Writer/director Craig Brewer’s Memphis-centric debut Hustle & Flow won the Audience Award at the 2005 Sundance Film Festival. The term “buzz” doesn’t begin to describe the tidal wave of sustained praise the movie has garnered from critics and audiences alike. Hustle & Flow is a perfect example of an American independent film that boldly embraces its rarefied subject and squeezes out sparks from every scene and every line of subtext-rich dialogue.
Terrence Howard’s emotionally devastating performance as Djay, a low down pimp making a last ditch effort to turn his life around with music, is steeped in American values of redemption and ambition. Since creating unforgettable sensations on television (NYPD Blue, Sparks) and in movies (Mr.
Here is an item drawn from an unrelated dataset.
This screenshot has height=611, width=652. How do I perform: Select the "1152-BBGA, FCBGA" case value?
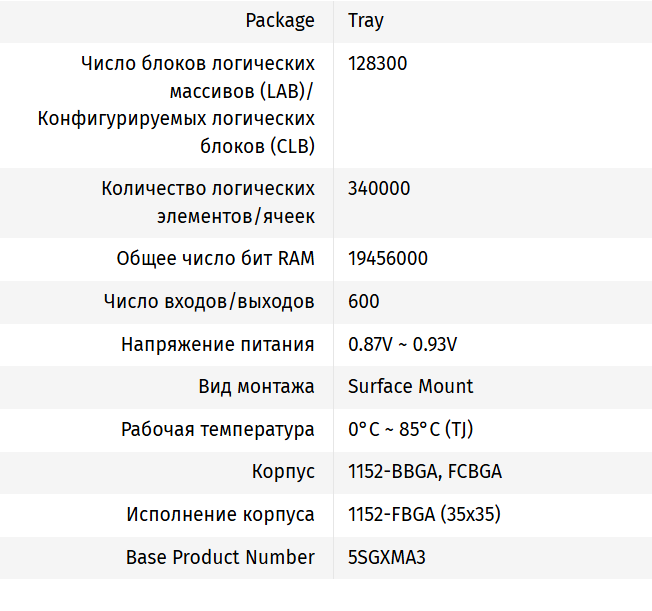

Holland’s Opus, Dead Presidents) Terrence Howard has been called the next Denzel Washington. But that lofty compliment doesn’t begin to evince the actor’s slow burning intensity, inscrutable poise and thoroughly individual nature.
Howard is an actor you absolutely cannot take your eyes off. He’s unpredictable and unknowable in ways that beckon to the early career days of Marlon Brando. It’s a name you’ll be hearing a lot more of in the coming years.
Maui Time Weekly: How does it feel to be called the next big thing due to your performance in Hustle & Flow?
Terrence Howard: I feel great. Man, I feel great. Everybody smiling and looking at me like y’all know something I don’t. Like you got a car waiting for you when you get home.
How much of your life did you have to let go of in order to become your character?
All of it. I had to let go of all of my sensibilities. I had to let my conscience go to bed for about a year. It wasn’t a question of me just being a character for a couple of months. I mean it would take a good year of demoralizing myself because that’s how I work. I mean, I wish I could just snap on and, you know, be somebody. But I had to go through all the motions. I had to start smoking cigarettes again. I watched a bunch of pornography again just to desensitize myself to my own conscience and my own sensibilities. It bothered me and I was telling them I was so afraid to do that. I was so afraid.
What do you hope your performance as Djay accomplishes?
That maybe I’ll give some hope to the rest of the world, that people may see this 20 years from now, the way I watched Rocky, and say, “Oh my God I can get up and do it.” The way I watched Midnight Cowboy and said, “Somebody that means nothing can become something.” MTW
Hustle & Flow runs Friday, Dec. 30 at 9:30 p.m.